Enjoy the Mediterranean light before sunset.
Talk among the crashing waves with equal abandon.
Dive in the sea with architect friends.
Why not enjoy both worlds of land and water at the edge of Athens?
I depart from the present on the ship;
travel the stairs to dinner,
hold woodgrain rail for balance.
I ran back to the upper deck of the Stavros Niarchos
in time to draw sailboats cruising on.
The waves are strong and full,
reaching Piano's building;
Athen’s investment in the numbing sea,
book volumes shift, swell, sink.
Find the ladder, slide it over,
reach the uppermost books before the hull cracks.

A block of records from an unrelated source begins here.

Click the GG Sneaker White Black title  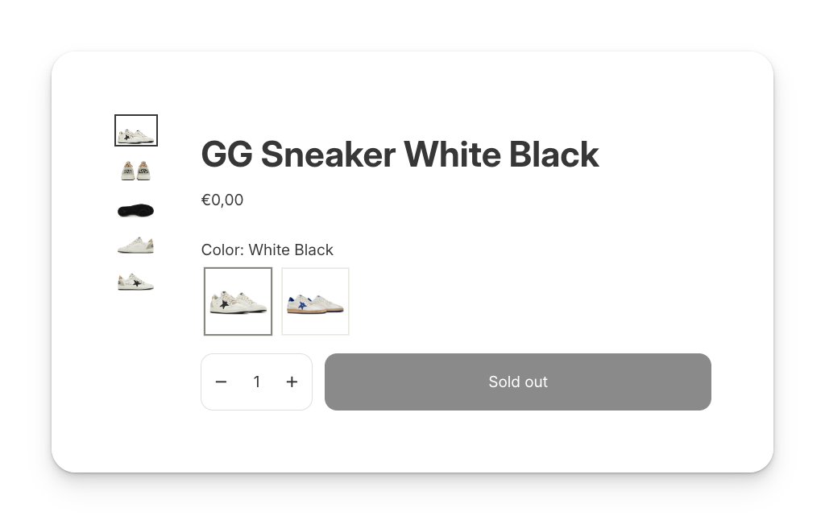point(400,155)
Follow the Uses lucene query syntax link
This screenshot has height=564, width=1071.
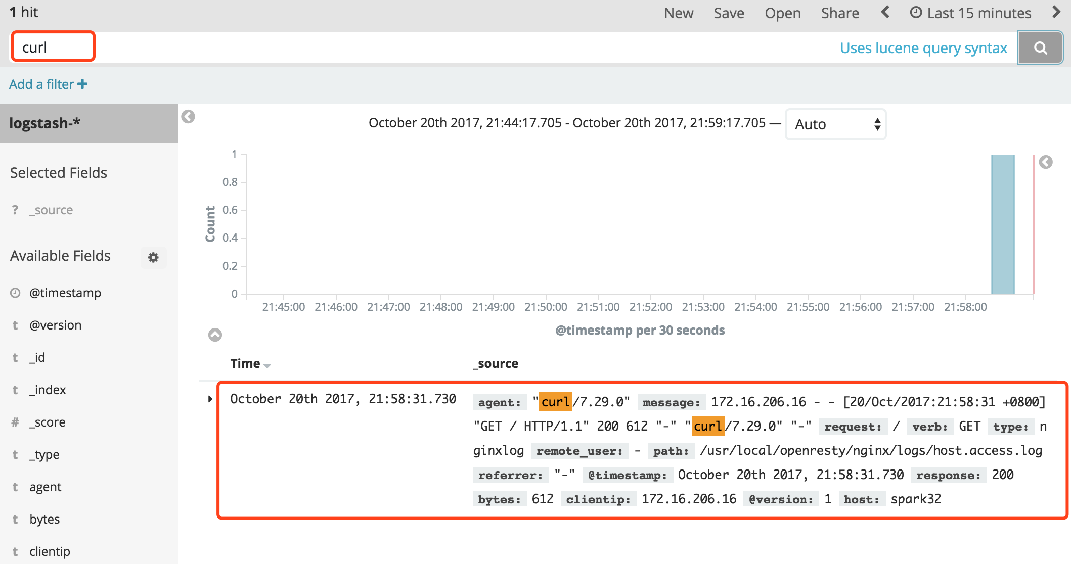923,48
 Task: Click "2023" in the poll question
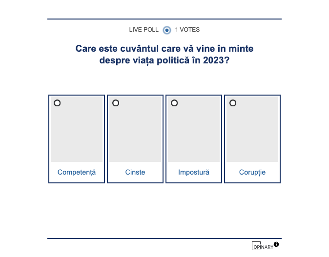(214, 61)
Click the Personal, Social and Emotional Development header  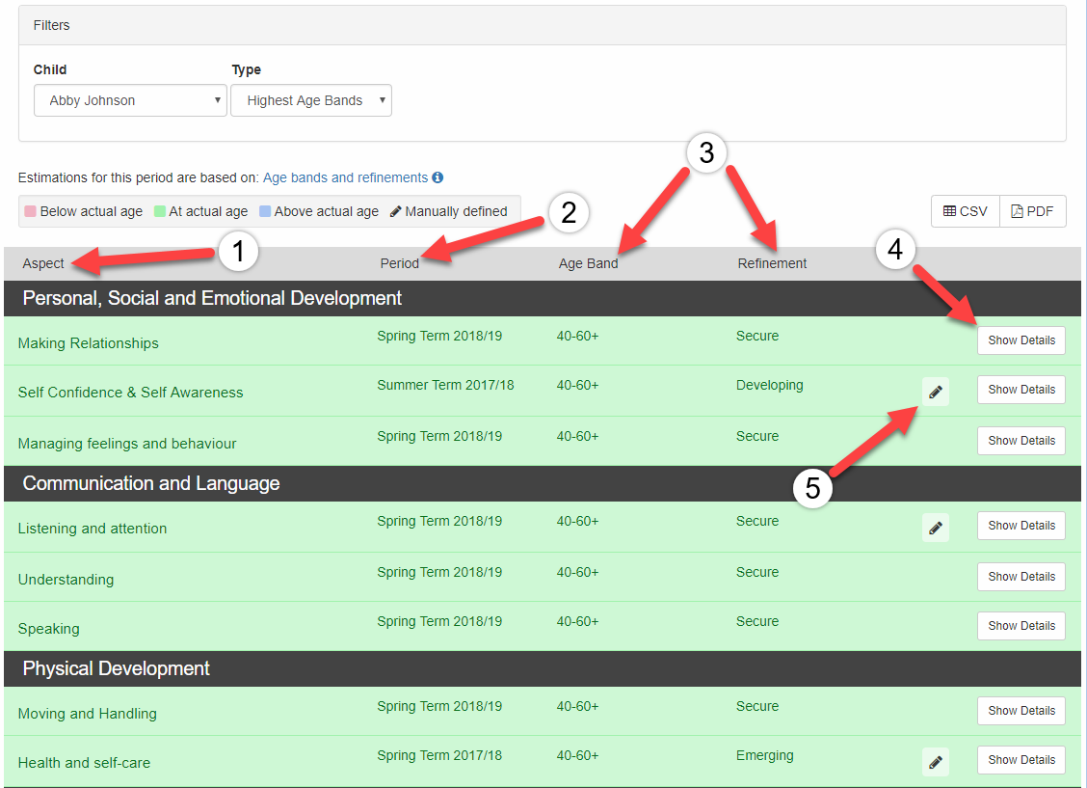click(212, 298)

Library shelves float already on the perimeter;
glass rails are invisible.
In both a library and a theater, the music rooms are alive
with silence. Ensconced in the red velvet seats,
every door opening surprises the senses,
delightful, polished, curving wood.
In the ballerina's box, the dancers unfold themselves,
crane animals about to fly.
Smooth, not slick, like walking over a wave-crusted beach,
step aboard, the marble floor is sand.
The glass cantilever, the boom, extends the craft:
Five stories perched between the city and sea docks.
What the water offers as new life, the building gives too.
Siggrou Avenue is the deck;
the Greek street lifts at the bow and meets the water.
A building never visited becomes familiar.
Everyone sees the ocean the same way, running to meet the waves.
Over the port of Piraeus, the wire pulleys hold down the sail.
The lines clank as the building moves -the sea view!
The aquamarine sky floats just below the surface.
Cruising below the ship's vessel,
the roof is the glistening white hull.
There is great joy in finding the architect's secret.
The Piano Workshop gave Athens a new building,
a new Agora to mimic a cruise liner.
I arrive at the upper deck and my friend grabs the rail,
her long sun-streaked hair blowing to realize:
This building is sailing.
-Kellie Cole
Kellie Cole is a licensed architect practicing in West Virginia who teaches architecture at Fairmont State University. Kellie's poetry has been published in Whetstone, Fairmont State University's publication, Voices From the Attic, and River and Stone Anthology of Short Stories.